The EU should avoid falling into the same trap Britain fell into: funding defence spending by cutting aid, says former British Army Major General Charlie Herbert.
“There’s no lasting security at home when large parts of the world are consumed by conflict and uncertainty. To achieve real stability, hard power alone is not enough. Military might is essential to protect a country once conflict reaches its borders. But diplomacy and well-applied development aid are the very tools that prevent wars from happening in the first place.
“I have learned this on the ground, while serving as a senior military official for the United Kingdom in Afghanistan, Somalia, and Iraq. There, devastating wars have pushed countries toward collapse and triggered severe humanitarian crises. In Europe, the same wars have sparked fear and contributed to real and perceived danger, terrorism threats and growing pressure for military spending.
“Scrapping aid for unstable and fragile countries means leaving them to their own fate. It means accepting that instability will likely turn into a full-blown crisis. If humanity and shared responsibility are not enough to prevent leaders from doing that, common sense should provide the motivation. Security and health threats do not stop at borders. They have spillover effects that are inevitably going to reach us at home.

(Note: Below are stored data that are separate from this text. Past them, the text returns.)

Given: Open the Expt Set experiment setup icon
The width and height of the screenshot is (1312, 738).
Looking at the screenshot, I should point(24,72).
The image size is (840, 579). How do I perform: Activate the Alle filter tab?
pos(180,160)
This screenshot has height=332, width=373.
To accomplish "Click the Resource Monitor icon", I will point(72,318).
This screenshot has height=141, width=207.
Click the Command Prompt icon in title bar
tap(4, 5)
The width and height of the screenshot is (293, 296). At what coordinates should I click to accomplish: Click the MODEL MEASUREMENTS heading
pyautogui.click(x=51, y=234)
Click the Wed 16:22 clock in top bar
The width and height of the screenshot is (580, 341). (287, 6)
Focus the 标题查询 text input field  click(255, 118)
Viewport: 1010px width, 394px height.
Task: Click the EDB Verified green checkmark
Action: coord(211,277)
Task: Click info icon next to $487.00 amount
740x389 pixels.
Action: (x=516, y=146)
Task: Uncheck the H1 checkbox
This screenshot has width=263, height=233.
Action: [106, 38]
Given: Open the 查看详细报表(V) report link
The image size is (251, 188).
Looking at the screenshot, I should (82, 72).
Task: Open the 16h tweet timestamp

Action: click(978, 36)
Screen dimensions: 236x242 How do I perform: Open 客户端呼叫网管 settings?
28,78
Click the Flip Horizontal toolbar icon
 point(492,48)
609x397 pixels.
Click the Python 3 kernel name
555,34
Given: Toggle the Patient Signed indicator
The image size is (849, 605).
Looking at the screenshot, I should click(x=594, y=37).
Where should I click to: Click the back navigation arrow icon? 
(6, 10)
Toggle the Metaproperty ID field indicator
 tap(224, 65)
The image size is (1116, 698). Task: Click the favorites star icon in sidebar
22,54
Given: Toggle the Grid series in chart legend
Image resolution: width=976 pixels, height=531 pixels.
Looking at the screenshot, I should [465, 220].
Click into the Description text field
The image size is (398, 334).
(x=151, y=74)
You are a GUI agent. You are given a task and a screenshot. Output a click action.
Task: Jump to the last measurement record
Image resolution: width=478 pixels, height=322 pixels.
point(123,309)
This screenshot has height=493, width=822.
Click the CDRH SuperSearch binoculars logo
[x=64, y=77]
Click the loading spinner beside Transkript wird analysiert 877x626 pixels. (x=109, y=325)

“My experience in Sierra Leone during the Ebola outbreak started in 2014 made this crystal clear. Without international cooperation systems in place, the government’s response alone would never have been enough to stop the disease from spreading. Only thanks to a combination of international aid, military tools and diplomacy were we able to avert a potential global health crisis – one that would have threatened the safety and security of our families back home.
“Many leaders fail to see that the choice between investment in security and in development aid is a false dichotomy. They are busy increasing their military capacity – but they are preparing for crises while dismantling the tools that could prevent them.
Global aid cuts are the starkest evidence of this trend. Only a few weeks ago, the OECD found that development aid from the world’s richest club of countries fell by over 23% in real terms in 2025 compared to 2024, marking the largest drop in the history of official development assistance. My country, the UK, has hit a near 20-year low in its development aid spending.
“As European leaders discuss the bloc’s budget for the next seven years, they can learn from the UK’s mistakes, and to do better than my country did. Poorly targeted aid can fail, but abandoning fragile states entirely creates larger security costs later. This is why development aid investment should be seen as part of a broader security strategy, where military and defence tools go hand in hand with diplomacy and international cooperation. Cutting aid spending would not only be shortsighted, it would prove more costly – and dangerous – in the long run.
“Reducing soft power risks making military intervention more likely and more expensive. Decreasing support for better healthcare systems and governance means spending more in crisis response. Pulling back from partner countries leaves space for hostile powers to fill the void – as we have witnessed in the Sahel region of Africa in recent years.
“Amid rising global instability, it is not the time to save on our security. If EU leaders really want Europe to be a safer place for its own citizens, they must see aid for what it is – our first line of defence.